For me, the most haunting and lasting images from that whole ghastly saga are those of Fred Goldman, who bravely and tearfully faced the media and the entire country night after night, and how we wept along with him as we shared his pain, anguish and heartbreak over the devastating loss of the handsome, promising son he loved so much. So to have Simpson, the murderous beast, get off scot-free was simply unthinkable.

Watching the Goldmans and the Browns live out this horrific nightmare so publicly, I could not imagine what it must've been like to be them. It was all so unfathomable to me. Until the night of November 1, 2006, when I was thrust into my own nightmare when I found my wife, the actor/writer/director Adrienne Shelly, the love of my life, brutally murdered in her Greenwich Village office. And in that split second, as Joan Didion wrote in The Year of Magical Thinking, life as I knew it was over. I no longer had to imagine what it was like to be Fred Goldman. I was Fred Goldman.

I will skip the gory details, which are just a mouse-click away for anyone who's interested. Though Adrienne's killer, Diego Pilco, was convicted of first-degree manslaughter and received a sentence of just 25 years without parole--not the murder conviction and 25-to-life we hoped for--justice was served on some level. While there's no such thing as true closure, and one can never truly ever forget such tragedy, my family and I could at least begin to move on with our lives knowing that our soulless, murderous beast would be locked away in prison, in solitary, for a very long time. The Goldmans and the Browns were not afforded this peace of mind. That is until December 5th, 2008.

For the past thirteen years we've had to endure a cocky, arrogant, defiant and delusional O.J. Simpson who thumbed his nose at the law and acted with impunity as his criminal streak continued with various assaults and episodes of road rage. In between, we were treated to his uber-bizarre interviews, books and overall rantings. Though a civil jury in 1997 awarded the families $33.5 million, Simpson had cleverly, and legally, sheltered much of his assets and retirement income and the Goldmans and Browns got virtually nothing. In those painful years and in those since, Simpson got to play a whole lotta golf, while the families of his victims mourned. There truly was no justice.

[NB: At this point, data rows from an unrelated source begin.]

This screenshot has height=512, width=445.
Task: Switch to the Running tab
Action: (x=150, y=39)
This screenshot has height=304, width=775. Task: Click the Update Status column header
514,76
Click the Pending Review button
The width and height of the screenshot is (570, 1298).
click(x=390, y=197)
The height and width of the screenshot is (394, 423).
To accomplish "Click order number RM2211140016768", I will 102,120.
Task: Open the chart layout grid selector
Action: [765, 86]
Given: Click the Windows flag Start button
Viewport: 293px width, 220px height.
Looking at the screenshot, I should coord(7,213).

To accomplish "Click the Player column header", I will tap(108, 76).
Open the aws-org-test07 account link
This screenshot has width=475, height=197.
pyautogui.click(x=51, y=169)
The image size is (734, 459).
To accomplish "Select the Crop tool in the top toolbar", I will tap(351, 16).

But then Simpson's outrageous behavior took a very fateful turn on September 13, 2007 when he and a posse of thugs stormed a Las Vegas hotel room and robbed two memorabilia dealers at gunpoint. The Juice claimed he was merely retrieving his stolen property. He was charged with 12 felonies including kidnapping, armed robbery and assault with a deadly weapon, and was convicted October 3rd on all counts. For the first time in his life, Simpson was soon going to face the music.

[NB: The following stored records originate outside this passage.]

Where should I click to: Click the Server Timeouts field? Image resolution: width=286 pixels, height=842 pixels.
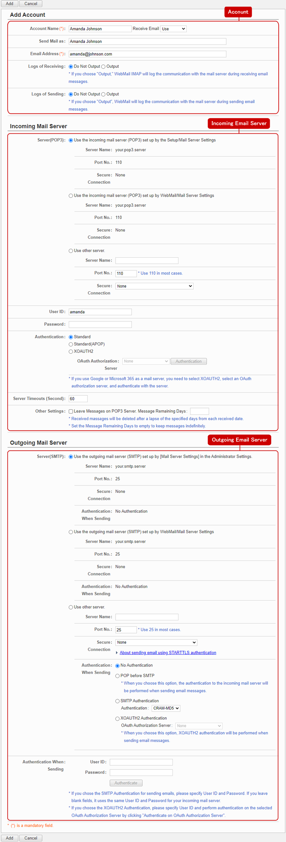pos(78,399)
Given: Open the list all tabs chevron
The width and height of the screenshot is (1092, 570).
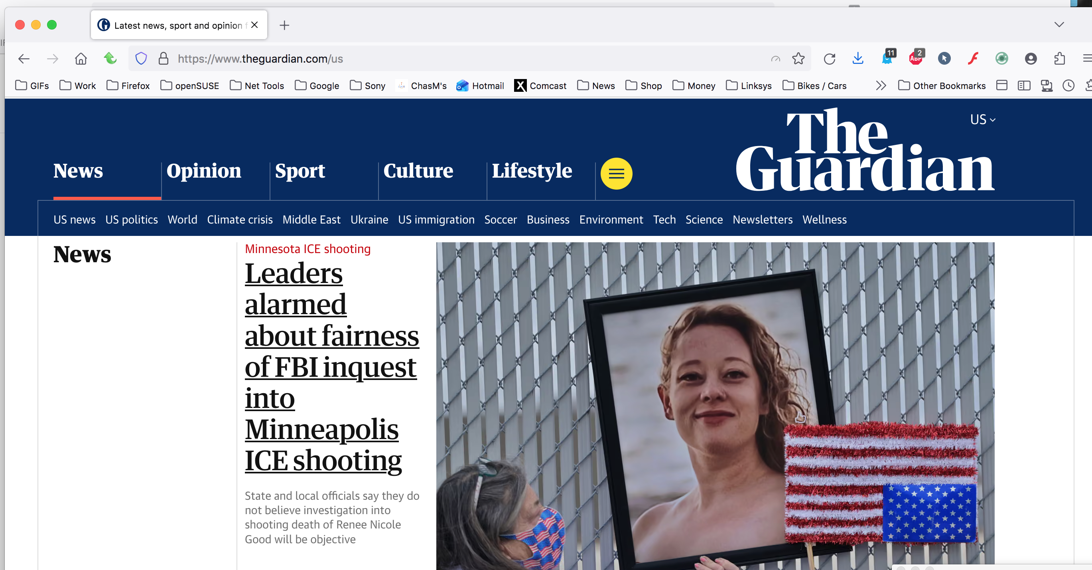Looking at the screenshot, I should pos(1059,25).
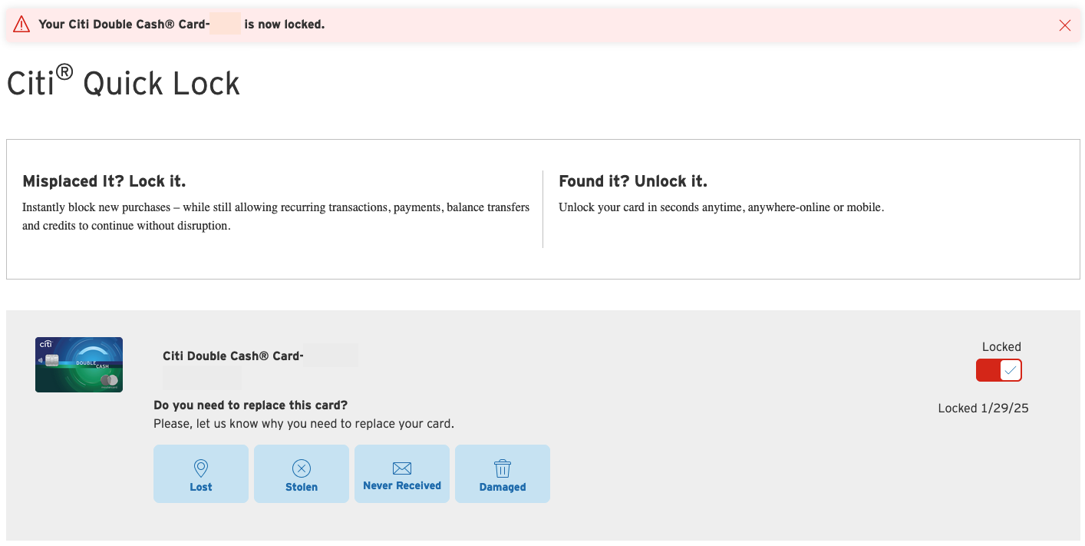Dismiss the card locked alert banner
The width and height of the screenshot is (1085, 546).
click(x=1064, y=25)
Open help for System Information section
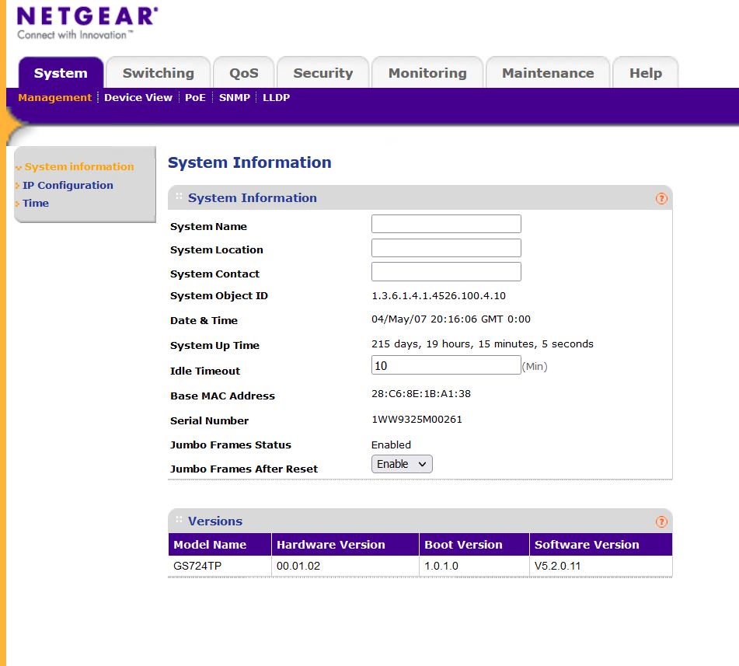The width and height of the screenshot is (739, 666). (661, 198)
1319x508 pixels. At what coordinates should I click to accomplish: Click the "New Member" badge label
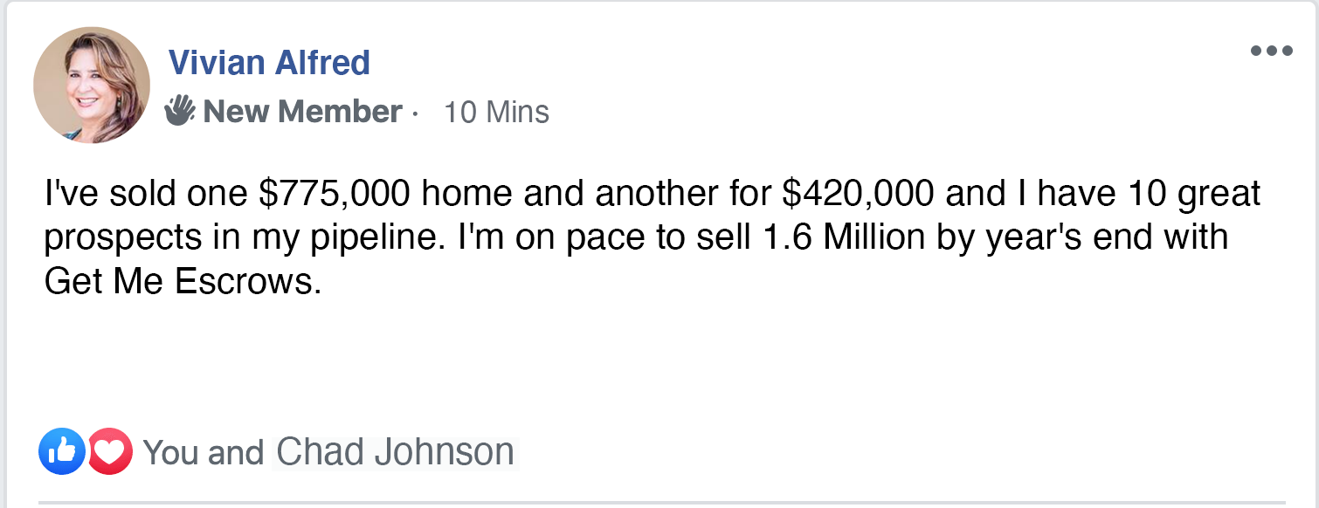302,112
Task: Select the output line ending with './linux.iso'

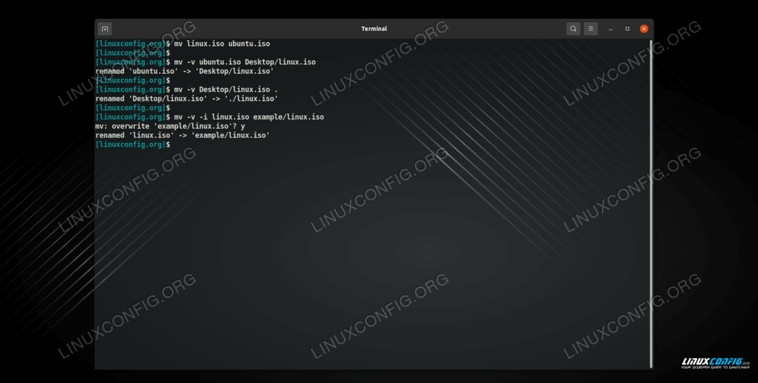Action: tap(186, 99)
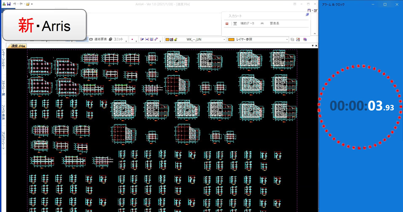403x212 pixels.
Task: Click the Undo arrow icon
Action: [x=14, y=4]
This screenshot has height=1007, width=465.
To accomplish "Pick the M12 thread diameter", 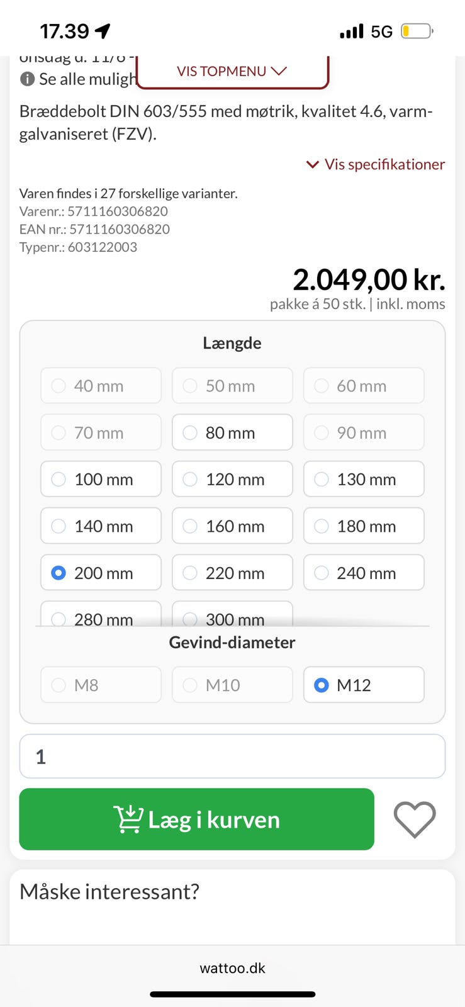I will coord(364,685).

Last Friday, Judge Jackie Glass threw the proverbial book at this monster, serving up a sentence of 9 to 33 years. Simpson will be at least 70 when and if he's released on parole, and could very well spend the remaining years of his violent, wretched life incarcerated, exactly where he should've been all along.

And once again in an O.J. courtroom the tears flowed, but this time they were Simpson's. In what has become all too familiar these past thirteen years, this savage killer and pathological liar offered up pathetic, delusional, I-am-the-real-victim-here excuses and shamelessly begged for leniency:

"I'm sorry. I didn't mean to steal anything from anybody. And I didn't know I was doing anything illegal. I thought I was confronting friends and retrieving my property. So I'm sorry. I'm sorry for all of it."

Sadly, I know the heartache of losing a loved one at the brutal hands of a violent animal. I get to live each day with a young child who was tragically robbed of her loving mother. And I know what it's like to witness the inequitable trade of a beautiful soul's precious life for a relatively small prison sentence. But though it's certainly no consolation, as it will never bring back Nicole and Ron, the Goldmans and the Browns can at least breathe and sleep a little easier now that justice has finally, on some level, been served for them as well. The Butcher of Bundy will likely and hopefully die in jail a broken man. Payback for 1995, some say? Who cares. A cold-blooded murderer is off the streets and behind bars, where he belongs, and that's all that matters.